Si è costituito in giudizio il Comune di Milano, che ha richiesto il rigetto dell’appello principale, stante la sua infondatezza, ed ha altresì proposto appello incidentale, proponendo il seguente motivo:

errata interpretazione; violazione art. 32, co. 40, d.l. n. 260/2003, poiché legittimamente la maggiorazione del 10% è “applicata sia ai diritti di segreteria, sia agli oneri di urbanizzazione”

All’udienza di trattazione, la causa è stata riservata in decisione.

DIRITTO

2. L’appello principale è infondato e deve essere, pertanto, rigettato, per le ragioni di seguito esposte

Quanto al primo motivo di appello (sub a) dell’esposizione in fatto), giova osservare che la scelta di decidere la controversia in forma semplificata, sia nella vigenza dei precedenti artt. 21 e 26 l. n. 1034/1971, sia in vigenza dell’attuale art. 60 Cpa, spetta al giudice ed alla sua valutazione, in relazione al thema decidendum ed alle risultanze processuali, in ordine alla concreta esperibilità di tale tipo di pronuncia,

Quest’ultima non si caratterizza per particolari regole di forma, ma, come tutte le sentenze, ben può essere oggetto di impugnazione, laddove ritenuta errata o carente.
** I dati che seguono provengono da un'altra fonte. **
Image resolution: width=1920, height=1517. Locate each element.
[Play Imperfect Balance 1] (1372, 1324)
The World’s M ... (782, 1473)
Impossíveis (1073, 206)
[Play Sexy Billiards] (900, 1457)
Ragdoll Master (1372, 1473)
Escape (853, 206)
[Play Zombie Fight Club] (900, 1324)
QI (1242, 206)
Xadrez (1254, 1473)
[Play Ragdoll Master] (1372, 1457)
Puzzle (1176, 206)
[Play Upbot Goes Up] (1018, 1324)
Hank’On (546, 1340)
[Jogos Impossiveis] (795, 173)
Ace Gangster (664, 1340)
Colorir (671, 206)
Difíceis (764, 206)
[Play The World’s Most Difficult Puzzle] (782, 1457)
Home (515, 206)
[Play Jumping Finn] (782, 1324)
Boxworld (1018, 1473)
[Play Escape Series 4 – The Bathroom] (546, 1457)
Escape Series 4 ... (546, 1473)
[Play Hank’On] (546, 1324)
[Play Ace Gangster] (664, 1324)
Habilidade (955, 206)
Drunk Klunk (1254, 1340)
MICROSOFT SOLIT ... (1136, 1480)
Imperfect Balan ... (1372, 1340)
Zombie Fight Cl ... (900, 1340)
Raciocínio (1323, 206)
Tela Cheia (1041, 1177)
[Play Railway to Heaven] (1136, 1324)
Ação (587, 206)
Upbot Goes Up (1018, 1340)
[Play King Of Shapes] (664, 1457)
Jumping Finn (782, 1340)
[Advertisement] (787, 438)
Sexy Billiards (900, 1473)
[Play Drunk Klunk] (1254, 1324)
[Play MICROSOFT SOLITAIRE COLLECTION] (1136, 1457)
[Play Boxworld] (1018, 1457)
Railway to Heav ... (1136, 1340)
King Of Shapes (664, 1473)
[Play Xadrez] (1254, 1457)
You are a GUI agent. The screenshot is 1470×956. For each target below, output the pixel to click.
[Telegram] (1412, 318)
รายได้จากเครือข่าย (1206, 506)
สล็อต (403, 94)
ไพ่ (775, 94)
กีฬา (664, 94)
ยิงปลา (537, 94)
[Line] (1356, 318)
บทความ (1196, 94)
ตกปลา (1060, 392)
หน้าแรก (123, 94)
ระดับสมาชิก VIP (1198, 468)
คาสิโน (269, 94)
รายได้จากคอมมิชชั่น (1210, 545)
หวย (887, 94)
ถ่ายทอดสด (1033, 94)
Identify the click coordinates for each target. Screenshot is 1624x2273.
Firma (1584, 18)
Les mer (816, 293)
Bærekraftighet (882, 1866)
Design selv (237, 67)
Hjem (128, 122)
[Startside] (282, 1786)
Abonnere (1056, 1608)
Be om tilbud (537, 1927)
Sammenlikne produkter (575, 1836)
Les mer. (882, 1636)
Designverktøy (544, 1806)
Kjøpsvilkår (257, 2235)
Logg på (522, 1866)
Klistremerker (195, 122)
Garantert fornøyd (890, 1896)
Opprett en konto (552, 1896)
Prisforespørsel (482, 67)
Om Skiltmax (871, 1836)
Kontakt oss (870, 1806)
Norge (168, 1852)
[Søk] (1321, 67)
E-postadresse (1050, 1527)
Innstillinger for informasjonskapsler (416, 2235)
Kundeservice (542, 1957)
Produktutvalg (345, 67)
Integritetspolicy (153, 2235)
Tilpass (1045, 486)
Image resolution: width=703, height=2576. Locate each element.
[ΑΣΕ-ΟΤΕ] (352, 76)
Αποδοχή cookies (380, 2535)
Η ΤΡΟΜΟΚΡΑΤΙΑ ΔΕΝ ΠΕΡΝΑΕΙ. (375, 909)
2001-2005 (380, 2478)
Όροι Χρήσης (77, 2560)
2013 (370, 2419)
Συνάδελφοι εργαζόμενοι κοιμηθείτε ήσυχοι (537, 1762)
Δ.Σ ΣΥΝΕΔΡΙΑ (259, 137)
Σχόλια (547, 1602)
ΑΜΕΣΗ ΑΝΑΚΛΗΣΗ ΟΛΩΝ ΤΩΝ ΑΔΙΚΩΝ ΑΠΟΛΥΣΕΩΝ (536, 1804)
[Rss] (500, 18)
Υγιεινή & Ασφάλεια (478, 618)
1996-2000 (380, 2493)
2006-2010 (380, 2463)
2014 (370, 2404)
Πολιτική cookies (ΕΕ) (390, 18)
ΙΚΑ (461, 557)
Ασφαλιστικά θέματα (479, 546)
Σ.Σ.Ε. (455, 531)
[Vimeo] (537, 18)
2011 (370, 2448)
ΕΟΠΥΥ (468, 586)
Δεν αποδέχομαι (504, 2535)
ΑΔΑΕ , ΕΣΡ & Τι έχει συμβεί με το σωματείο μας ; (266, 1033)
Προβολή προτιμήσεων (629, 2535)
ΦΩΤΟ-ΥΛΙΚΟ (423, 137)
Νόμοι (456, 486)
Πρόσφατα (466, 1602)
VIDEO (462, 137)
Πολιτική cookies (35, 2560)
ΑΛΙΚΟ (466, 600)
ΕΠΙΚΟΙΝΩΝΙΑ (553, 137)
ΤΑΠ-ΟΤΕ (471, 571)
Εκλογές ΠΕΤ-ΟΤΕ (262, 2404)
Si intende affermare che ciò che può costituire oggetto di impugnazione (e segnatamente di appello) non è la “scelta in sé” del tipo di pronuncia e dell’esistenza (o meno) dei presupposti per addivenire a sentenza in forma semplificata, bensì la congruità della decisione assunta, in relazione ai motivi di ricorso proposti avverso gli atti impugnati.

Ma ciò costituisce oggetto di specifici motivi di impugnazione afferenti ai singoli punti della decisione, non già motivo formale di impugnazione riferito alla scelta operata dal giudice in I grado.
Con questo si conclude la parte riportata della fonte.